More interesting was the presentation of Abstract 14 looking at the question of whether having worse symptoms from an AI predicts better outcomes with the drug, as suggested by a study release earlier this year. The conclusion of Vared Stearns in presenting this study was that the answer is no. She concluded that doctors should not use emerging symptoms as basis for recommendations regarding continuing treatment or switching
The final presentation on AI’s that I heard today was about how to adjust for cross-over that occurred in the letrozole (Femara) v. tamoxifen trial, BIG 1-98. (Abstract 15.)
Meredith Reagan explained that selective cross-over, in which patients in the control arm are given the opportunity to take the treatment being tested, disturbs randomization and the conclusions that can be drawn from the trial.
She argued for the use of inverse probability of censoring weighted analysis (IPCW) to adjust results to get the best adjustment to control for cross-over. Using this approach still shows a statistically significant advantage for letrozole over 5 years.
Heard in the Halls
Needless to say, there’s a lot that goes on at meetings like this that isn’t about the presentations, since so much goes on in the breast cancer field.
Today, I heard to things that I thought others might want to know. One is that some members of Congress are so upset about the new USPSTF recommendations on mammography screening, that they are trying to initiate an investigation of the Task Force. When did the members of Congress become scientists and doctors? Why do they think that intimidating researchers will help advance scientific inquiry (click here for BCA’s take on the new guidelines)?

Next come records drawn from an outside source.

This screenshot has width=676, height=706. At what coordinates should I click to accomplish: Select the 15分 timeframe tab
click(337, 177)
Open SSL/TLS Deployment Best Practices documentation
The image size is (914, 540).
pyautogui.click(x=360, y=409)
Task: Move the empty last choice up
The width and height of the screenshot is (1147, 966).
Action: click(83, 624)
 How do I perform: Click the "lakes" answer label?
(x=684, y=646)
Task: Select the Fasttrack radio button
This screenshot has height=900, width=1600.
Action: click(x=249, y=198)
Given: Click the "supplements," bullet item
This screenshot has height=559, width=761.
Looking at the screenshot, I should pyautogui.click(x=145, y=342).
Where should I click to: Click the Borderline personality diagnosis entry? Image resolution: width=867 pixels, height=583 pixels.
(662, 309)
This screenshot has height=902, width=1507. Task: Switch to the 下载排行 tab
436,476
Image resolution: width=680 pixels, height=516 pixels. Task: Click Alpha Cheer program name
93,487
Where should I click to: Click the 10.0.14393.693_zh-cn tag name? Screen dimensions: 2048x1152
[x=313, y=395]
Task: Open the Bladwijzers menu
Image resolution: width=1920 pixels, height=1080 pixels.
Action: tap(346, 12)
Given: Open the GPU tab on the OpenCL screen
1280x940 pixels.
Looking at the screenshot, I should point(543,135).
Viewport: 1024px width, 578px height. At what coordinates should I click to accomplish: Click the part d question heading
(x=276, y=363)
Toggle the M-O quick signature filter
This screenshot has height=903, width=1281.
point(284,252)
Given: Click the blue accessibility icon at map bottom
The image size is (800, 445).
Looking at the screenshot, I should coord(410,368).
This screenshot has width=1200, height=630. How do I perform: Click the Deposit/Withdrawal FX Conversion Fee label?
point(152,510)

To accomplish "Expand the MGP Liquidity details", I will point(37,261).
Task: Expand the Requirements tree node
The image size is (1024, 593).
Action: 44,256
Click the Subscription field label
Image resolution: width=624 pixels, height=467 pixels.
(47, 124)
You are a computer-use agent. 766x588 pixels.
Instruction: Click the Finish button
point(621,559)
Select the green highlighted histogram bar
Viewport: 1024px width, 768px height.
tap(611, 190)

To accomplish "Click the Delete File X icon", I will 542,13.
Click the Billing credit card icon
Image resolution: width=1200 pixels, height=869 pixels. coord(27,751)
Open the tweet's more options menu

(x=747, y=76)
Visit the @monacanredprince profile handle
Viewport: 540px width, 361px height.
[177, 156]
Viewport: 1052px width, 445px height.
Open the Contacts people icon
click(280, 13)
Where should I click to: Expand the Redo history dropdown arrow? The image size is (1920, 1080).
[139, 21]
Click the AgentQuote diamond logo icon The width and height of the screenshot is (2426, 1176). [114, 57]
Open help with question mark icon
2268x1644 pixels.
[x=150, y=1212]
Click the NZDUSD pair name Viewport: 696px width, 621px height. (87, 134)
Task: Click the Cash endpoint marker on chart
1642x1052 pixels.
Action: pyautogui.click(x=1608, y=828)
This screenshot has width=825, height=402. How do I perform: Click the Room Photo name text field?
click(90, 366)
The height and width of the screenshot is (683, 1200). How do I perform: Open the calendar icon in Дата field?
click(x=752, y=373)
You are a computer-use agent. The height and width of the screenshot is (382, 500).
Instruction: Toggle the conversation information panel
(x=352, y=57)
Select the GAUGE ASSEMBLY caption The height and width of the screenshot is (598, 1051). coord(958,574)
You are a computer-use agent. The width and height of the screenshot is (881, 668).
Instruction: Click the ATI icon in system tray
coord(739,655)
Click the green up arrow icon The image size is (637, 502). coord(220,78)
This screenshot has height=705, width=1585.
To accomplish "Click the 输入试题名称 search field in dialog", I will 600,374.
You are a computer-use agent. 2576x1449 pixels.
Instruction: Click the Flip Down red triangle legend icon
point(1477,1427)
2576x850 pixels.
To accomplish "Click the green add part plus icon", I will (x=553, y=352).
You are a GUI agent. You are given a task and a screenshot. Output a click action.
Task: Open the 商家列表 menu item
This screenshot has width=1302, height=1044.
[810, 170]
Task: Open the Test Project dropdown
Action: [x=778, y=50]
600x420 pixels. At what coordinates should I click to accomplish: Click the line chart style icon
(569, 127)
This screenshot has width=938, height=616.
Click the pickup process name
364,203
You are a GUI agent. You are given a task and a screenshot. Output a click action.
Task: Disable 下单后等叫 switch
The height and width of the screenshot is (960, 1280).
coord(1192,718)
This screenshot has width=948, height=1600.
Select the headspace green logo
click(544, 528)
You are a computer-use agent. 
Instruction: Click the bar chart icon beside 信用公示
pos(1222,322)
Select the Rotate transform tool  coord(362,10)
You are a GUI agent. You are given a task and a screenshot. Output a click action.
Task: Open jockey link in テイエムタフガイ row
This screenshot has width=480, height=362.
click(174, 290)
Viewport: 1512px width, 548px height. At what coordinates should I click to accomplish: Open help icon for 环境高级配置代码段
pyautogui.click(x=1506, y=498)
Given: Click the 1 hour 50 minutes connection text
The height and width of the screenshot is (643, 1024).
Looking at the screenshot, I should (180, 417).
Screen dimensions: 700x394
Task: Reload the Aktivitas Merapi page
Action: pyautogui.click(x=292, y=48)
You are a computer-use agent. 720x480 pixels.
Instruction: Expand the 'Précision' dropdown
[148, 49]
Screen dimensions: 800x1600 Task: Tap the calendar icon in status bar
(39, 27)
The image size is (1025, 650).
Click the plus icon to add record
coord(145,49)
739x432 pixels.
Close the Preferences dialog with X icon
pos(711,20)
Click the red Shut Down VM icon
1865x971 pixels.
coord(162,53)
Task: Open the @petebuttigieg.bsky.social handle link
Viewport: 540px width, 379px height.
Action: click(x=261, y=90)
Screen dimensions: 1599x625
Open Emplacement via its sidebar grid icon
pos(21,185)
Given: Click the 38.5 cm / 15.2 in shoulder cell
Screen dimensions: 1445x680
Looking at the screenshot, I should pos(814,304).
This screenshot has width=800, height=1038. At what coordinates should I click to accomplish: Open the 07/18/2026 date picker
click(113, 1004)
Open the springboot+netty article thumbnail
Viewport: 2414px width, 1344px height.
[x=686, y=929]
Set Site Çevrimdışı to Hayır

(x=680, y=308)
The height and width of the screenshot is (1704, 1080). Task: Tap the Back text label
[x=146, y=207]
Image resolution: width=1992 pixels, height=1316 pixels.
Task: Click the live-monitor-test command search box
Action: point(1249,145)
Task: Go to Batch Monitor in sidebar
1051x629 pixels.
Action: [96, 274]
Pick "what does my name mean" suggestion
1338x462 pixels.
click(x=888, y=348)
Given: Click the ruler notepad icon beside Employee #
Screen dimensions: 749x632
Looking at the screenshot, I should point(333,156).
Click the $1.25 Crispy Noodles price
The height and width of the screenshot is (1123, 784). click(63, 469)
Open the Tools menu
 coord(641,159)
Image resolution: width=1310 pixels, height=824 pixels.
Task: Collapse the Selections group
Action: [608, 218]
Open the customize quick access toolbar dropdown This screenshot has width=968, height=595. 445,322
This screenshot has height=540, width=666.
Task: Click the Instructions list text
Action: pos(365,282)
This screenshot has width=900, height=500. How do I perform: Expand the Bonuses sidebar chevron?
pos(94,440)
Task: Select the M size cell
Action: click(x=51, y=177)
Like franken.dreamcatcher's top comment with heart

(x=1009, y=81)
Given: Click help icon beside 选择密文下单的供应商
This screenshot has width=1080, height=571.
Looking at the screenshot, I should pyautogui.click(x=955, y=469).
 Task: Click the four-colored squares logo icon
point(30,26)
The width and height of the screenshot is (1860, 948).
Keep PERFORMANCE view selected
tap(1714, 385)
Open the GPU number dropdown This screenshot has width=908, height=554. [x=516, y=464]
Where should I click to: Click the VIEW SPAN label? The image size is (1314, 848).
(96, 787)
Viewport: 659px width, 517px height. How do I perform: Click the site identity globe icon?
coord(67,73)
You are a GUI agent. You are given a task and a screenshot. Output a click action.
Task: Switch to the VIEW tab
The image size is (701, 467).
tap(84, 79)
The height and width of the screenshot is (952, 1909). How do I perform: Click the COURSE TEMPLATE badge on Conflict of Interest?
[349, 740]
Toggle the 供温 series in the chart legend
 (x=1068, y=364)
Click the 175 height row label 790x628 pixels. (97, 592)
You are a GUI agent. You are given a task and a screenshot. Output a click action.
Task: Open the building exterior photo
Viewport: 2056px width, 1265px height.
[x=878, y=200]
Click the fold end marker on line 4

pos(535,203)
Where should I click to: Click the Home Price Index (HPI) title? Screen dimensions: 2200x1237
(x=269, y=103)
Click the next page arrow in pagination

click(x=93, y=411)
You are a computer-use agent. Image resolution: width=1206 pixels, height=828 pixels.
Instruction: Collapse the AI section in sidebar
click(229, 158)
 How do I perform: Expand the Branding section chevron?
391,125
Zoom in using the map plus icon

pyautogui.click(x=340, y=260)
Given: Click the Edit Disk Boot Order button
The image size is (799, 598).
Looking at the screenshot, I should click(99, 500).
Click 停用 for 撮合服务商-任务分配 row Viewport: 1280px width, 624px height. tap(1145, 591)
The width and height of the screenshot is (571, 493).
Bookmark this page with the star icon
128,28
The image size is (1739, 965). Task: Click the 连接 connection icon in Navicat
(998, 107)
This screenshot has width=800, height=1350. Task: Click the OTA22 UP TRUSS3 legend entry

The other news is that Nancy Brinker is back as CEO of the Komen for the Cure Foundation. Seems that the most recently hired chief honcho – Hala Moddelmog has been shown the door, and the Foundation is going back to old leadership. This should be interesting, though many people think that Brinker, founder of the organization, has always called the shots.
And I heard something last night at the dinner for advocates hosted by the Alamo Breast Cancer Foundation that warmed my heart. Dr. Charles Coltman, a founder of SABCS, talked about the earliest days of this meeting, and the involvement of Rose Kushner, a fantastic activist. He described how she demanded changes in how patients were treated, and how she would sit in the front row at the meeting, and ask questions of the presenters. That spirit is largely gone from this meeting, but I remain ever hopeful that it might be regained.